A conferência de líderes decidiu iniciar «uma reflexão» sobre o que fazer perante as «ofensas» dirigidas por cidadãos aos deputados e aos governantes durante os plenários, uma questão suscitada pelo ministro Marques Guedes.

«Houve um consenso de que deve haver uma reflexão», afirmou o porta-voz da conferência de líderes, Duarte Pacheco, aos jornalistas, adiantando que poderá haver uma reunião específica daquele órgão para discutir o assunto.

O tema foi levantado na reunião de hoje pelo ministro dos Assuntos Parlamentares, Marques Guedes, e subscrito pelos grupos parlamentares da maioria. Os restantes grupos parlamentares não levantaram objeções a que fosse feita uma reflexão sobre o assunto, indicou.

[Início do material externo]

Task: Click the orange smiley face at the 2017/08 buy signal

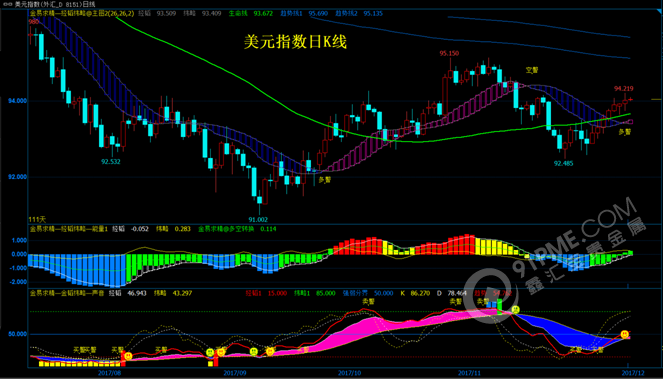Action: [128, 356]

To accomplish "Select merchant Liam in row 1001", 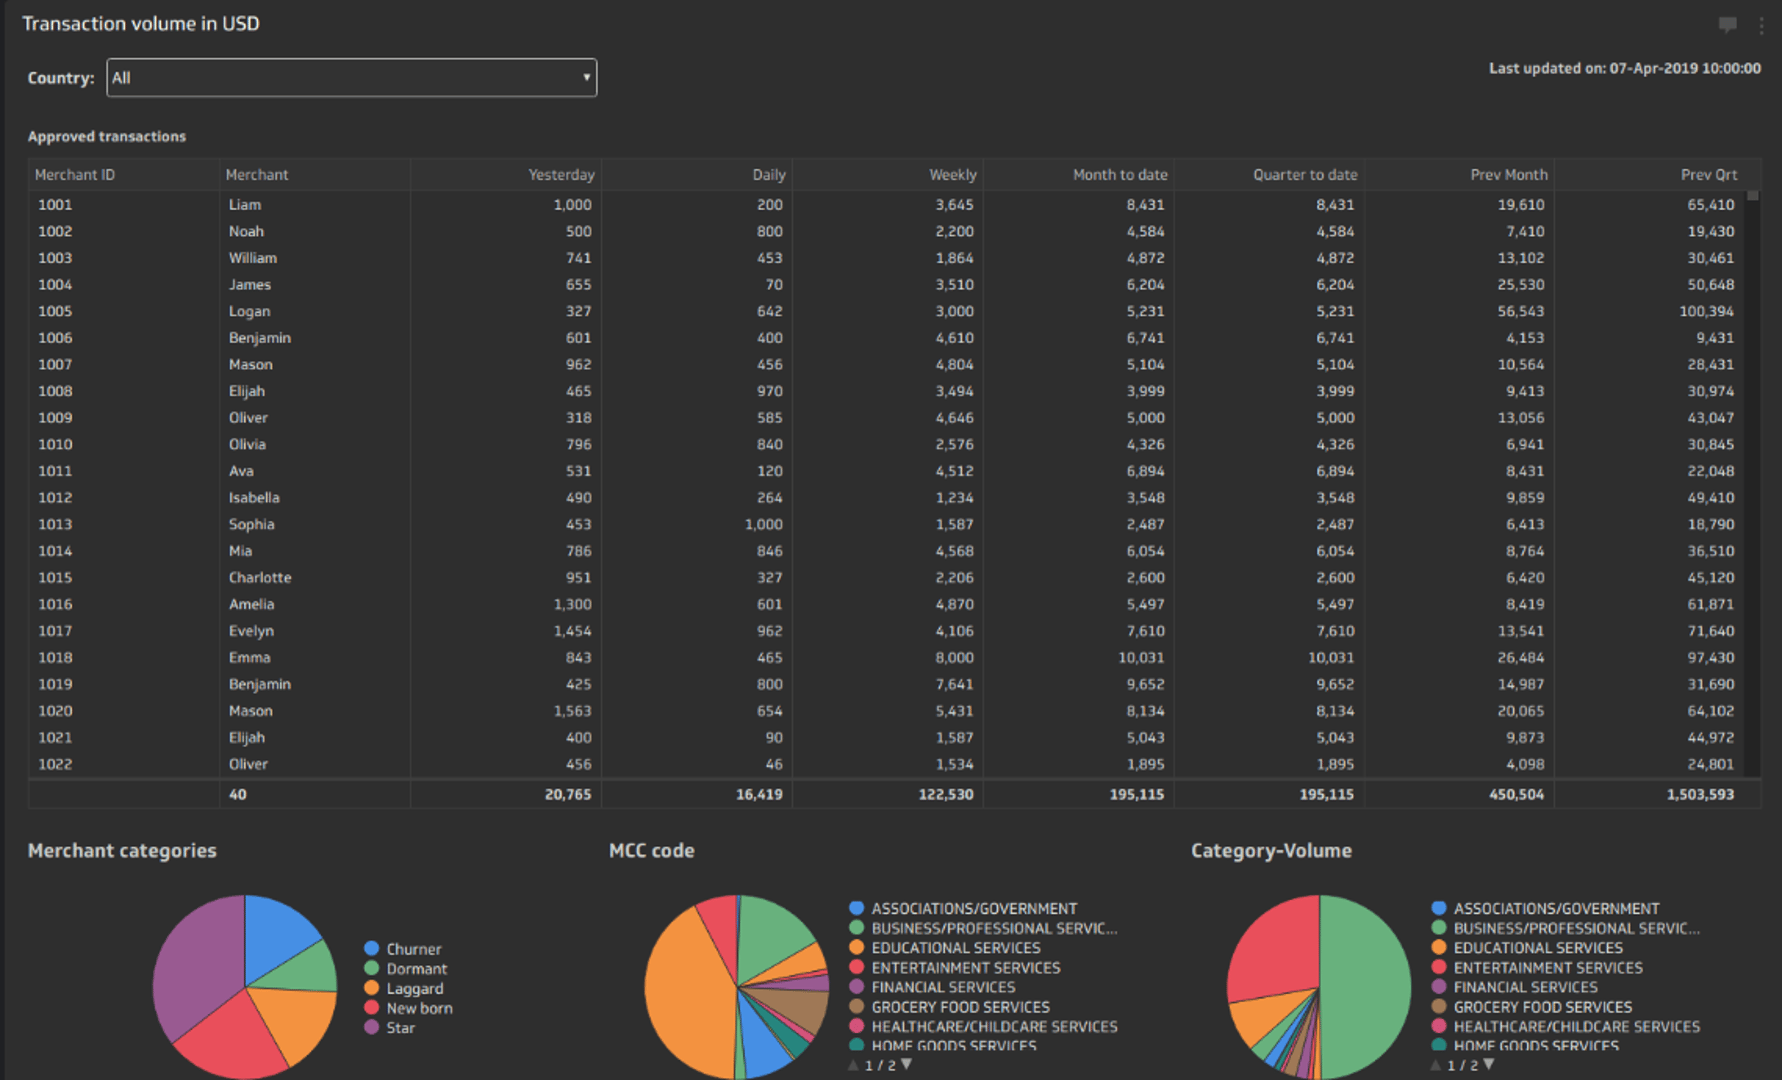I will pos(245,205).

Questionada pela Lusa sobre se admite restringir o acesso às galerias, a presidente do Parlamento, Assunção Esteves, disse que «os deputados vão, em conjunto, refletir sobre o modo como se devem encarar os acontecimentos e ver o que se pode fazer, com cautela, para prevenir» situações que possam ser consideradas ofensas.

«São as galerias do povo», frisou.

Segundo fonte parlamentar, a questão que mereceu o consenso para ser alvo de reflexão prende-se não com o direito de manifestação mas com a «impunidade das ofensas».

Nesse sentido, não estará em causa o direito de acesso dos cidadãos às galerias mas se se justificará algum tipo de restrição ou condição.